KML Case
Shorten the calculation times presented in Parallel Case to Matrix Transpose, Block, and Vector Case.
Tuning Strategy
Optimize program performance with the Kunpeng Math Library (KML).
Procedure
- Run the kml_matmult case whose matrix determinant is 8192.
1./matmul 8192 6
Command output:
1 2 3
Size is 8192, Matrix multiplication method is: 6, Check correctness is: 0 Initialization time = 2.789213s Matrix multiplication time = 0.271790s
When the matrix determinant is 8192, the parallel computing takes approximately 0.27s.
- Create a roofline analysis task for the kml_matmult 8192 case.
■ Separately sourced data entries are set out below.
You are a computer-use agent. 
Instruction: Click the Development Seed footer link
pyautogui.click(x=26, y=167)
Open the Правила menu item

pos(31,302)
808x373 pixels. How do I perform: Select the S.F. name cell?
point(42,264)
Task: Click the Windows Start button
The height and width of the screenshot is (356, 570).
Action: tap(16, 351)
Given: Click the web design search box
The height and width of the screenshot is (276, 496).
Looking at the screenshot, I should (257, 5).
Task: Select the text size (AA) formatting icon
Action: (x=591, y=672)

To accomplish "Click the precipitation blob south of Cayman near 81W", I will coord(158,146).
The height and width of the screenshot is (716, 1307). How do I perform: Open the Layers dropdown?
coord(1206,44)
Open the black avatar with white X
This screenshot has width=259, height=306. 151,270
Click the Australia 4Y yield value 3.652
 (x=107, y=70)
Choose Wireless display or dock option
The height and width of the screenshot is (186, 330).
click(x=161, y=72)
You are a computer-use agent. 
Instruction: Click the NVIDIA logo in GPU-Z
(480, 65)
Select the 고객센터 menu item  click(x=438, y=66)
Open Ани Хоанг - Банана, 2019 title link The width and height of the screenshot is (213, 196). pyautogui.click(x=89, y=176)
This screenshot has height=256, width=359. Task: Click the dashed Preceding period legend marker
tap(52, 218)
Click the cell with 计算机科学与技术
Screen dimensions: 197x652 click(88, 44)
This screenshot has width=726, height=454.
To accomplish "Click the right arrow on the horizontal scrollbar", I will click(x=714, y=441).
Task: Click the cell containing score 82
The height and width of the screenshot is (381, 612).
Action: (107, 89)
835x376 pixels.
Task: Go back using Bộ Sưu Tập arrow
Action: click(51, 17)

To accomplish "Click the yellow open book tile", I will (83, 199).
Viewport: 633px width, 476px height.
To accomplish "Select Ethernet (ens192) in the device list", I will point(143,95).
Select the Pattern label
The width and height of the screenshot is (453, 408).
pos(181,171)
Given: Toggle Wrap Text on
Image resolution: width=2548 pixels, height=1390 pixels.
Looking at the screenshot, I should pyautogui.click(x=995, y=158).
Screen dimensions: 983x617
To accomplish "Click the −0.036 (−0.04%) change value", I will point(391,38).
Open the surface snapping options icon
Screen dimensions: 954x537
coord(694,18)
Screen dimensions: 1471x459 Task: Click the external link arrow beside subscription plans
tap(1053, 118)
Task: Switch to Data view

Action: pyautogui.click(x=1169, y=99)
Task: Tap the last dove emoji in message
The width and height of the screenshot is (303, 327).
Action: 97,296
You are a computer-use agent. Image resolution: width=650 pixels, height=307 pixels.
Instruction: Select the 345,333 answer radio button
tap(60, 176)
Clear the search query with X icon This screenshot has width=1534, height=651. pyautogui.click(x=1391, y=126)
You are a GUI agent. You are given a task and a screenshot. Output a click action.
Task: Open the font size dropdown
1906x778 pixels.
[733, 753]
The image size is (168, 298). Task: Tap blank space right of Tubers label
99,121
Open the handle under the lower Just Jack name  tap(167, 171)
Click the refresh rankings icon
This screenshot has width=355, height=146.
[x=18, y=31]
1devkit tuner roofline -o kml_matmult_8192 -m region ./matmul 8192 6
Command output:
1 2 3 4 5 6 7 8 9 10 11 12 13 14 15 16 17 18 19 20 21 22 23 24 25
Note: 1. Roofline task is currently only supported on the 920 platform. 2. The application must be a binary file in ELF format, and read permissions are required to detect the format of the application. 3. Roofline task collection needs to ensure the application has finished running. 4. The estimated time of roofline collection is about 3 * application estimated time. 5. Roofline analysis is available only on physical machines. 6. You can learn about the roofline profiling method by looking at document /usr/local/devkit/tuner/docs/ROOFLINE_KNOW_HOW.MD RFCOLLECT: Start collection for ./matmul RFCOLLECT: Launch application to collect performance metrics of ./matmul Size is 8192, Matrix multiplication method is: 6, Check correctness is: 0 Initialization time = 2.794584s ROOFLINE_EVENTS are initialized. Matrix multiplication time = 0.432760s RFCOLLECT: Launch application to do binary instrumentation of ./matmul Size is 8192, Matrix multiplication method is: 6, Check correctness is: 0 Initialization time = 8.353567s Matrix multiplication time = 0.283024s RFCOLLECT: Launch benchmarks for measuring roofs RFCOLLECT: Processing all collected data RFCOLLECT: Result is captured at /matrix_multiplication/rfcollect-20240506-203926.json RFCOLLECT: Run "rfreport /matrix_multiplication/rfcollect-20240506-203926.json" to get report. Get roofline report ... The roofline json report: /matrix_multiplication/kml_matmult_8192.json The roofline html report: /matrix_multiplication/kml_matmult_8192.html
- View the kml_matmult_8192.html report.Figure 2 kml_matmult_8192.html
In this case, Parallel Threads of roofs is 128, Elapsed Time is 0.329 seconds, GFLOP Count is 1100.518, and Performance is 3345.372 GFLOPS.
Tuning Result
After the KML is used, the computation amount is restored to the original value (the computation amount remains unchanged after optimization based on mathematical derivation). Math library optimization greatly improves the program performance. Therefore, the end-to-end performance is greatly improved. For details, see the following table.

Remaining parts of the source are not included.